Shaken Markets Bring Down Public Tech Shares As Some Recent IPOs Set New Record Lows

If you work for a tech company, you are probably poorer today than you were yesterday.

In the midst of a broader selloff, technology as an industry managed a roughly flat performance, as measured by Google Finance’s tech category. However, among the firms that we discuss and cover the most here at TechCrunch, things were a bit more rough.

We recently published a short piece of analysis, digging into the performance of a few dozen public tech firms, stratified by their age, and IPO recency. The numbers were rough.
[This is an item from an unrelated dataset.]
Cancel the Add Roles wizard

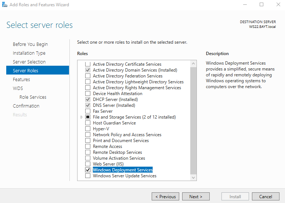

What follows is the per-share performance of those companies today and today only:

Recent IPOs

Percent change, today:

  1. New Relic: -0.95 percent
  2. Etsy: -1.88 percent
  3. Alibaba: -1.95 percent
  4. Shopify: -3.41 percent
  5. Arista Networks: -3.85 percent
  6. Hubspot: -4.10 percent
  7. Box: -4.30 percent
  8. GoPro: -6.22 percent
  9. Castlight Health: -6.43 percent
  10. MobileIron: -7.54 percent

Adolescents

Percent change, today:

  1. Pandora: -2.68 percent
  2. Twitter: -2.73 percent
  3. LinkedIn: -2.95 percent
  4. Yelp: -3.62 percent
  5. Groupon: -4.67 percent
  6. Netflix: -8.03 percent

Where Your Parents Worked

Percent change, today:

  1. Yahoo: -1.99 percent
  2. Amazon: -3.19 percent
  3. Google: -3.31 percent
  4. IBM: -3.52 percent
  5. Microsoft: -3.91 percent
  6. Apple: -4.47 percent

What It May Mean

Shares down in a down market? I can hear your shock from here. Of course it isn’t surprising that the value of public tech companies eased in the face of rough global conditions, but there is more in that bucket of numbers than just obvious trend-following.

  • MobileIron’s weakness is becoming stunning. In our last entry of this sort, the mobile device management shop was down the second most of any firm discussed, beating only Yelp in declines from its 52-week hike. Public at $9, now trading at $3.80, the company is a cautionary tale that doesn’t seem set for a plot change in the near future.
  • The carnage at Castlight Health is tough, but when you consider how far down shares in the firm have come, it’s even more impressively bad. Off an all-time high of more than $40, Castlight is now under the $5 mark. It’s 52-week high of just over $15 gives you all the more perspective.
  • Box’s micro rally following prior lows is over, and the firm’s decline is still apace.

Summing quickly, it seems that investor sentiment has lowered further when it comes to younger, public SaaS shops. That likely has the precise forward-IPO impact that you are currently imagining.

  • Netflix’s decline today comes on the heels of a rebound that brought it nearly back up to record highs. So, while the percent decline it exhibited today is jugular, in context it’s a bit more like high-VIX profit taking.
  • Any Port In A Storm, but also The Bigger The Ship, The Smaller The Waves Suck. Or something like that. The large cap companies we have our eye on took less damage today.
  • Apple’s declines are arguably a proxy for the current weakness in the Chinese market, and not much else. It’s still hard to feel poorly for the richest and most valuable company in the world.

And finally, look at all that red. That none of our previously selected firms could manage a gain today is telling. Yes, things are weak in the markets, but it seems that for tech, weakness is also an intra-issue.